Storage (--storage)#

Storage plugins tell SIERRA how to handle file I/O in stages 3-5. Specifically:

Each plugin can support any number of input formats, identified by file extensions, and any number of output types. This is summarized below for the storage plugins which come with SIERRA; additional formats can be supported via New Storage Plugin (--storage).

Plugin

Supported input formats

Allowed file extensions

Output type

CSV

CSV

.csv

pd.DataFrame

Apache Arrow

Apache arrow

.arrow

pd.DataFrame

GraphML

GraphML

.graphml

nx.Graph

Other plugins in stages 3-5 may require a specific output format; see individual docs for details.

Tip

If you are New Storage Plugin (--storage), follow the Unix philosophy of doing one thing well, and make multiple smaller plugins, rather than 1 storage plugin which handles all of your custom types/formats.

CSV#

Select the CSV format for all data I/O in stages 3-5. This storage plugin can be selected via --storage=storage.csv. This is the default storage type which SIERRA will use if none is specified on the cmdline.

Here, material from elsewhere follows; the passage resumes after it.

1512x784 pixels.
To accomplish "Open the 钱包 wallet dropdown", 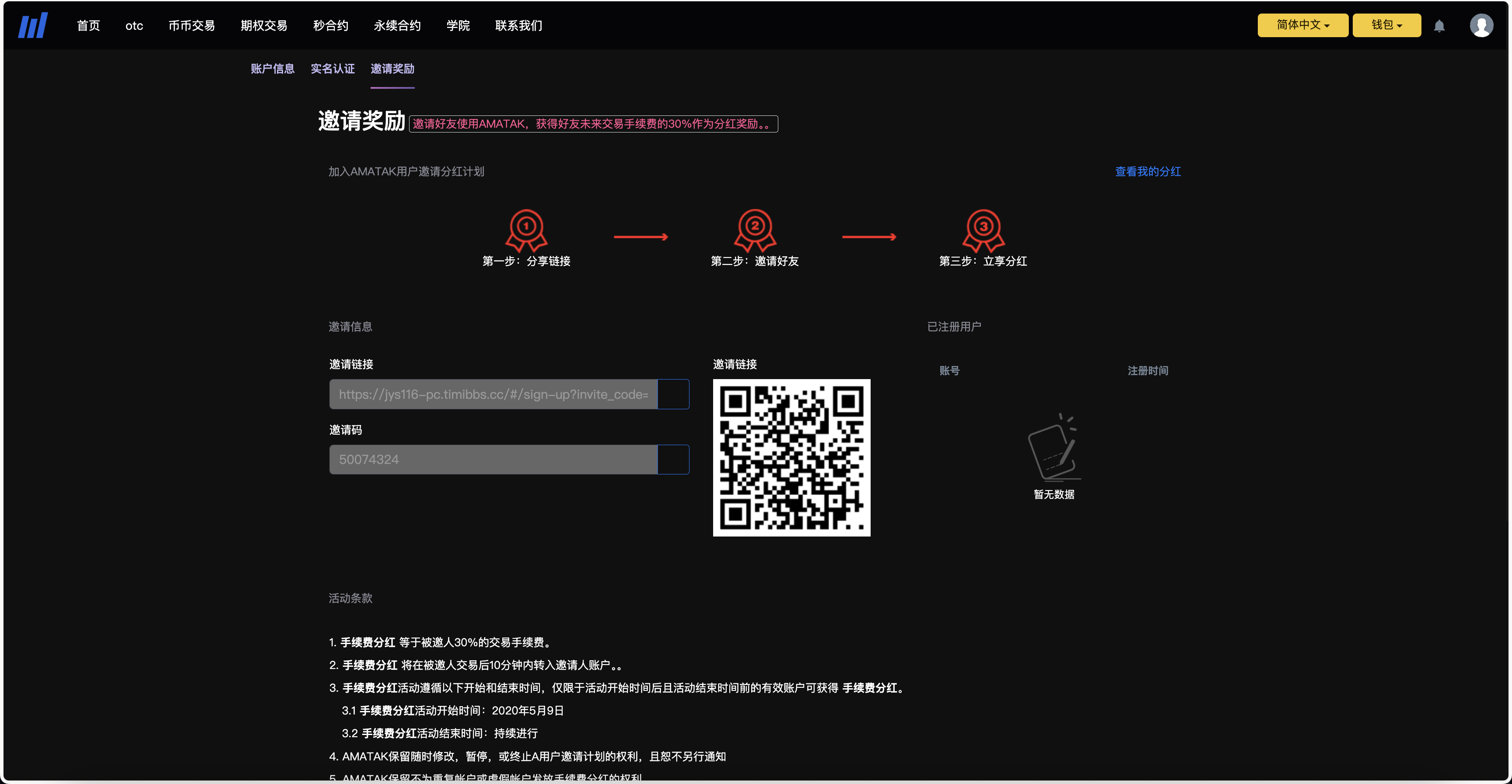I will [x=1386, y=24].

Since this plugin produces pd.DataFrame objects, it is suitable for processing numeric data.

Changed in version 1.3.28: The CSV files read by this plugin must be comma (,) separated. Previously it was semicolon (;) separated.

Apache Arrow#

Select the arrow format for all data I/O in stages 3-5. This storage plugin can be selected via --storage=storage.arrow.

Since this plugin produces pd.DataFrame objects, it is suitable for processing numeric data.

GraphML#

Select the GraphML format for all data I/O in stages 3-5. This storage plugin can be selected via --storage=storage.graphml.

Since this plugin produces nx.Graph objects, it is not suitable for processing numeric data. E.g., running the Statistics Generation plugin with this plugin selected will cause an error.